### DOCUMENTO DI ORIGINE
Reportage da Ventimiglia: intervista a due solidali di Popoli in Arte

Continua il reportage da Ventimiglia che vi ha accompagnato per tutto Agosto. Andremo a raccontarvi le parole dei solidali che operano sul confine italo-francese, che nonostante una continua e feroce repressione nei loro confronti, continuano ad agire per garantire ai migranti in transito la possibilità di avere un pasto caldo, nuovi vestiti e assistenza legale con la speranza che prima o poi il confine possa riaprire. Questa volta, per tutti e tutte.

In questa settima puntata vi riportiamo un’intervista fatta a due solidali di Popoli in Arte residenti a Ventimiglia. Ci racconteranno della loro associazione e di come vivono da cittadine la situazione di Ventimiglia.

  1. Che cos’è Popoli in arte? È un’associazione nata dieci  anni fa da persone che vivevano  in diverse parti  del Mondo – Brasile, Haiti, Ventimiglia – e che condividevano un sogno: quello della diffusione dell’educazione popolare secondo il metodo Freire. Consiste nell’attivazione di processi di coscientizzazione, quindi di cittadinanza attiva dal basso, che favoriscano il dialogo tra le parti Sud e Nord del Mondo, tra il Primo Mondo e il Secondo Mondo. È un processo di consapevolezza che può essere liberatorio e può portare a una società più inclusiva.
  2. Tu sei di Ventimiglia? Sono una napoletana trapiantata a Ventimiglia da dieci anni. froont a  -Come hai visto in questi anni l’evolversi del flusso migratorio qui a Ventimiglia?  Ventimiglia è una terra di confine e ovunque c’è un confine c’è un flusso migratorio costante. Se vai a guardare studi fatti da enti importanti nel passato, vedrai che qui c’era da vent’anni un flusso continuo di afghani che sono sempre passati inosservati e nessuno ha mai notato il fenomeno, eppure c’erano. La situazione è diventata un’emergenza per la città nel Giugno 2015, credo, perché il colore della pelle delle persone che passano da qui è cambiato. Gli afghani sono più o meno bianchi, i profughi che sono incominciati ad arrivare – sudanesi, etiopi eritrei- sono neri. Il cambiamento di colore ha reso il fenomeno più visibile.

### COSA PRODURRE
Per favore, riscrivi il passo del reportage da Ventimiglia che va da "Reportage da Ventimiglia: intervista" a "situazione di Ventimiglia.", mettendo "profughi" al posto di "migranti". Il materiale riportato qui sotto non c'entra con questo esercizio.

### INFORMAZIONI FORNITE
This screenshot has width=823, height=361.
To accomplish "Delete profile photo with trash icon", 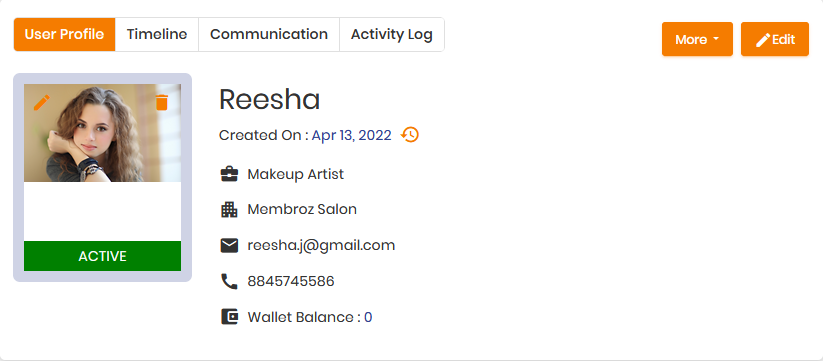I will [x=162, y=102].
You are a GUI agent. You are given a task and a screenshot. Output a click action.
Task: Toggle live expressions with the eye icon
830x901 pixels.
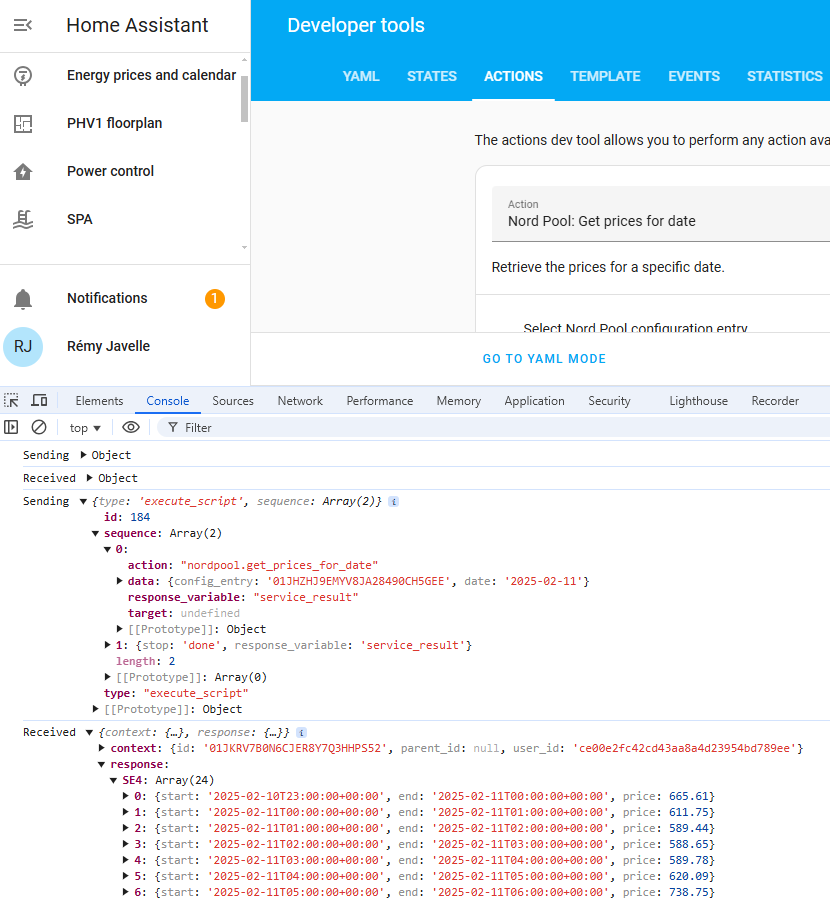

### SOLUZIONE DELL'ESERCIZIO
Reportage da Ventimiglia: intervista a due solidali di Popoli in Arte

Continua il reportage da Ventimiglia che vi ha accompagnato per tutto Agosto. Andremo a raccontarvi le parole dei solidali che operano sul confine italo-francese, che nonostante una continua e feroce repressione nei loro confronti, continuano ad agire per garantire ai profughi in transito la possibilità di avere un pasto caldo, nuovi vestiti e assistenza legale con la speranza che prima o poi il confine possa riaprire. Questa volta, per tutti e tutte.

In questa settima puntata vi riportiamo un’intervista fatta a due solidali di Popoli in Arte residenti a Ventimiglia. Ci racconteranno della loro associazione e di come vivono da cittadine la situazione di Ventimiglia.